03/11/2008
DIVERSITE, J’ECRIS TON NOM.
En espérant que d’ici 48 heures, la « diversité » sera, en Amérique, une réalité au plus haut niveau, je voudrais vous présenter le rapport effectué par Michel Wieviorka à la Ministre de l’Enseignement supérieur et de la Recherche, sur la « diversité ».
Ce rapport vient de paraître en ouvrage aux éditions Robert Laffont. Comme il n’est pas outrancier, comme il ne cherche pas à faire peur (tel le pseudo rapport Obin, que j’avais longuement déconstruit), comme il présente des garanties de sérieux et de rigueur (contrairement au rapport Obin, toujours), les médias ne vous en ont pratiquement pas parlé.
C’est un constat auquel il faut toujours revenir, tel Sherlock Holmes qui accordait beaucoup d’attention au chien qui n’avait pas aboyait et découvrait, grâce à cela, la clef de l’énigme.
Si vous voulez connaître le fonctionnement des démocraties modernes, et notamment de la France, soyez attentifs à ce dont on parle et ce dont on ne parle pas. Vous en apprendrez beaucoup.
Car il existe deux manières de tuer la liberté d’expression : la première est brutale et réprime physiquement. C’est celle des totalitarismes, des extrémismes de droite ou de gauche, d’athéisme politique ou de religion(s) politique(s).
Elle est souvent dénoncée et dernièrement j’ai eu à commenter le film Le Destin de Youssef Chahine qui montre comment sectarisme et bêtise, quand ils arrivent à prendre le pouvoir, cherchent à faire taire l’intelligence, la recherche, l’analyse.
Mais il est une seconde manière, beaucoup plus subtile et, hélas, plus efficace qui consiste à mettre en avant la bêtise, à la hisser sur un magnifique piédestal, à la louer ou (de façon encore plus perverse) à la valoriser en la dénonçant d’une façon qui lui donne de l’importance, en fait un événement. Et, en même temps, on fait silence sur de l’important non spectaculaire, sur ce qui est tout en finesse et, donc, prétend-on, non médiatique.
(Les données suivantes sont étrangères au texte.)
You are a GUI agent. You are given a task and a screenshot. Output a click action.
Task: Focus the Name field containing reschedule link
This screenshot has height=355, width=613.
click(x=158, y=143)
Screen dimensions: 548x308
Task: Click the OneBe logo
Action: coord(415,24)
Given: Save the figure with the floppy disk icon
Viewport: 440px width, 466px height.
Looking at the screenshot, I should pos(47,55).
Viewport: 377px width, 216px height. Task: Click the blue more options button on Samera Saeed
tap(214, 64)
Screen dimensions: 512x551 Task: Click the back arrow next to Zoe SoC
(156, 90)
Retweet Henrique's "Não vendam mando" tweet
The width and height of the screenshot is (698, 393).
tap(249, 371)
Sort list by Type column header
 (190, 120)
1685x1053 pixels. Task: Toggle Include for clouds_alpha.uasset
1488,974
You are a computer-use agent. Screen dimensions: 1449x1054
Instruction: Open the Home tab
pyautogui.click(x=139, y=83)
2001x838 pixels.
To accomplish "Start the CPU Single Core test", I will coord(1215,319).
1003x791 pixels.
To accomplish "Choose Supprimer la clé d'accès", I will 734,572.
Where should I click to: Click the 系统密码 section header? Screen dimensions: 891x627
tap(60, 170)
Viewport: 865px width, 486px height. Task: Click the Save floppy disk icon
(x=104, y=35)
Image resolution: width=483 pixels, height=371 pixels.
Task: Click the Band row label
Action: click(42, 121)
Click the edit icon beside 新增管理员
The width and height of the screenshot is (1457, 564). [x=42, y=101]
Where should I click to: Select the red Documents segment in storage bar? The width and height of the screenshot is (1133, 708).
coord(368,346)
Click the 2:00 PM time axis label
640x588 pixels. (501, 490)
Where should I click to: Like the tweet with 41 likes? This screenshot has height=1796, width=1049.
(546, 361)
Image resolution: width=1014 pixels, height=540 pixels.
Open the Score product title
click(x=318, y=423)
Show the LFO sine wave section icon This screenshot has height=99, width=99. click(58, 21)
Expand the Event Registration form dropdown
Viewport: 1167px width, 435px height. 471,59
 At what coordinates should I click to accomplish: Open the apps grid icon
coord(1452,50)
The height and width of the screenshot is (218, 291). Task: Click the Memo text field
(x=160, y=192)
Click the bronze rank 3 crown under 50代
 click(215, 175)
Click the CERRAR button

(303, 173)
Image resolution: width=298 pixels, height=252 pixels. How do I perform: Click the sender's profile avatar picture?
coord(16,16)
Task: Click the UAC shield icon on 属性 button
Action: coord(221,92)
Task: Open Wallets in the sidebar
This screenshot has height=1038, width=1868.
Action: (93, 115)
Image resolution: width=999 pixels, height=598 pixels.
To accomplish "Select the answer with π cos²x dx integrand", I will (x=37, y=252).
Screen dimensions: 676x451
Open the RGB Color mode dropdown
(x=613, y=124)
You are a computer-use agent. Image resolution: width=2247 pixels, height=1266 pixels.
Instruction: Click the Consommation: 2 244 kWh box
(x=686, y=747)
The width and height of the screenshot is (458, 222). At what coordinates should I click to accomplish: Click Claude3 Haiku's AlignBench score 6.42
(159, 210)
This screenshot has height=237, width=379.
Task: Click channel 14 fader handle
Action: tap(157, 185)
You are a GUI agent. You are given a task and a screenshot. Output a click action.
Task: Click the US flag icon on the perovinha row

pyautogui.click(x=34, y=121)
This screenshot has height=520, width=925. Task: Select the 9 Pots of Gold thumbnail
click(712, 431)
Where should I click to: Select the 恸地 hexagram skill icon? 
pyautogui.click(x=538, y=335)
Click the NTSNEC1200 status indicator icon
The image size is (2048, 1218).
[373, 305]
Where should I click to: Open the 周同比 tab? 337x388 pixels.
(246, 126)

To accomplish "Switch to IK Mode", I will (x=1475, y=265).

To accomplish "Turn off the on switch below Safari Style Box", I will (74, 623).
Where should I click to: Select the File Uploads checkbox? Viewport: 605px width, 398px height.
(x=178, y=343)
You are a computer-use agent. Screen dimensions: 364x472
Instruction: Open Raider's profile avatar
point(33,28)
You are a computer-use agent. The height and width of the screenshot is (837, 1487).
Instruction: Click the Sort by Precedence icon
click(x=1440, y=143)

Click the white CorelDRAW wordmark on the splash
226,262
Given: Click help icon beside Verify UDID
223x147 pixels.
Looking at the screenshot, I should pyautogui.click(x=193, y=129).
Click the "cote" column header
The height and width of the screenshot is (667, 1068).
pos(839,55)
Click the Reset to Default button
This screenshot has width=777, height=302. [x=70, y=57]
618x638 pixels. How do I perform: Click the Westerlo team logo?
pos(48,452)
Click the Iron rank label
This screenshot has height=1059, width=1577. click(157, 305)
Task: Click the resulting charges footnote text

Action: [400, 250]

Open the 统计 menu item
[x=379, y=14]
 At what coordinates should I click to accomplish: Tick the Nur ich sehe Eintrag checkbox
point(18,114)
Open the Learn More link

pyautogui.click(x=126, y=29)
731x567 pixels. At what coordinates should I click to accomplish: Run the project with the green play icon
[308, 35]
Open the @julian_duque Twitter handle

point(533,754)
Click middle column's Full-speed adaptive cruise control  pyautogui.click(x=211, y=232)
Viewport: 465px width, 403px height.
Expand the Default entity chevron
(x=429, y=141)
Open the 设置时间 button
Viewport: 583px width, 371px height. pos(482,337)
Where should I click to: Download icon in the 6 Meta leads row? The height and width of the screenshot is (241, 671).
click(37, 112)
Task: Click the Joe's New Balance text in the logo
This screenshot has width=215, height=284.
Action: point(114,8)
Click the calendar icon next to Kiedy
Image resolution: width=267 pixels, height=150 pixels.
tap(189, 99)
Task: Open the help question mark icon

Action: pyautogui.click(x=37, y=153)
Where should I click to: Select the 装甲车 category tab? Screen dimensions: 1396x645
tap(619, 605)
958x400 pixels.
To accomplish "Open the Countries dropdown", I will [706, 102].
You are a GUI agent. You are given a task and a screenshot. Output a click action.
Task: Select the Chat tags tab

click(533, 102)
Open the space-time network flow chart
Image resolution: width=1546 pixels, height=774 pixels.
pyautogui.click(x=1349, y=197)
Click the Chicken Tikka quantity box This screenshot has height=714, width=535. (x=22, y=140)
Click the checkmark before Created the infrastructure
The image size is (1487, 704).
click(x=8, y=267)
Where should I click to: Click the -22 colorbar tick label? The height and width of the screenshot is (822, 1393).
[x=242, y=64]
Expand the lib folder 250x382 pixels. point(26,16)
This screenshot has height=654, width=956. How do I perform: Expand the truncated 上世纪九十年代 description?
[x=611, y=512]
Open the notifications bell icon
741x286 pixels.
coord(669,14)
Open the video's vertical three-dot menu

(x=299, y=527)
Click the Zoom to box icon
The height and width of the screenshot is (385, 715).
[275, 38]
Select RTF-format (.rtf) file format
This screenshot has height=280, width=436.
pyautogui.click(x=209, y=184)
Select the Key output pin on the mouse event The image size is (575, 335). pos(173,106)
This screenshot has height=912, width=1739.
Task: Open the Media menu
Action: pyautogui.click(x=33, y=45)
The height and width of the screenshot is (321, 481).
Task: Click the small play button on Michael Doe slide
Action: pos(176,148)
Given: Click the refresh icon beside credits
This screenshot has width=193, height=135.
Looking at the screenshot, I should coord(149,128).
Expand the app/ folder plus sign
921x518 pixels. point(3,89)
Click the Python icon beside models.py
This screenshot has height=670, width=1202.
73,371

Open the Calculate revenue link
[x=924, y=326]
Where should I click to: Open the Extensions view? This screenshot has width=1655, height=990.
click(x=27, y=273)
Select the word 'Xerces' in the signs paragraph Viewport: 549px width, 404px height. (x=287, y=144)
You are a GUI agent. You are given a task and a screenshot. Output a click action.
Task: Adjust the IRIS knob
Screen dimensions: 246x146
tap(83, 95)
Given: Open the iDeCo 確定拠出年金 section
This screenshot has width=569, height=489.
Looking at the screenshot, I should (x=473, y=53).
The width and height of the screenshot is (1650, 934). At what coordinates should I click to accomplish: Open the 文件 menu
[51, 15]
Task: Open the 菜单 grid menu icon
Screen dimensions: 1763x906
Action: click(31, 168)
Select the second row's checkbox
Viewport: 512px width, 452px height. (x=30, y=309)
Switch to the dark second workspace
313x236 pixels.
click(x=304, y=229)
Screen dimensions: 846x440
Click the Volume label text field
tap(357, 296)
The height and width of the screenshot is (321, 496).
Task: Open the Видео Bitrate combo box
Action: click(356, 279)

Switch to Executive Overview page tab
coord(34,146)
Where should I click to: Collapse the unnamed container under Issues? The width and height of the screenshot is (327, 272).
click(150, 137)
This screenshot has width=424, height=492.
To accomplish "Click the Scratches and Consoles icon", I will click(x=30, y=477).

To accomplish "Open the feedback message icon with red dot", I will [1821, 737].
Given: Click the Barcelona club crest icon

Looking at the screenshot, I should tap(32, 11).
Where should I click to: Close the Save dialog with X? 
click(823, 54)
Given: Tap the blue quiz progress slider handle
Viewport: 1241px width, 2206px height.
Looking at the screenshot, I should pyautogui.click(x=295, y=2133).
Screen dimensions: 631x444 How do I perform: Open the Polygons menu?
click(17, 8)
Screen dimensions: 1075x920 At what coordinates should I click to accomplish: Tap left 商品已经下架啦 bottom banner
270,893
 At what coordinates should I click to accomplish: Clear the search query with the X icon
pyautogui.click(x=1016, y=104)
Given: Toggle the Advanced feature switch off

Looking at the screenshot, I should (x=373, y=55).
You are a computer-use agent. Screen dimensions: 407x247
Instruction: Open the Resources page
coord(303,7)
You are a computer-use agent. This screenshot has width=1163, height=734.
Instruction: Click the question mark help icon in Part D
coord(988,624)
Ca, c’est le totalitarisme d’extrême centre, le nouveau cléricalisme qui prospère dans nos sociétés démocratiques et qui s’alimente du conformisme social, de la mentalité « moutons de panurge ». Là est l’atteinte la plus grave, parce que la plus pernicieuse, et pratiquement dénoncée, à la liberté d’expression, à la laïcité.
Vous savez ce qu’elles se disent la liberté d’expression et la laïcité quand elles se rencontrent (et cela leur arrive souvent) ? J’ai laissé traîner mes oreilles et je les ai entendu déplorer : « Oui, c’est dur, c’est vraiment dur d’être aimées par des cons. »
Tout cela pour vous indiquer que le rapport de Wieviorka et de son équipe est trop subtil, nuancé, rigoureux pour intéresser vraiment les médias. Il est pourtant facile à lire, du moins pour tous ceux qui ne sont pas des « mal comprenants » (c’est le nouvel euphémisme pour désigner les défenseurs d’une liberté d’expression à géométrie très variable, après tout on dit bien les « mal entendants » pour les sourds).
Ce rapport possède plusieurs qualités.
Commandité par une ministre du gouvernement actuel, il n’est en rien complaisant. Ainsi, il indique très nettement que le projet de Sarko de mettre la « diversité » dans la Constitution n’est pas une bonne idée. Et il explique pourquoi. Autre exemple : il rend hommage à l’action qu’a menée Azouz Begag, ministre chargé de la Promotion à l’égalité des chances de 2005 à 2007 et très virulent adversaire de notre actuel président. Etc.
Très libre à l’égard du pouvoir actuel, il l’est également à l’égard de la gauche classique, dont le moins qu’on puisse dire est que son bilan en matière de « diversité » est… je vous laisse la liberté des adjectifs : nombreux ceux qui peuvent être convoqués !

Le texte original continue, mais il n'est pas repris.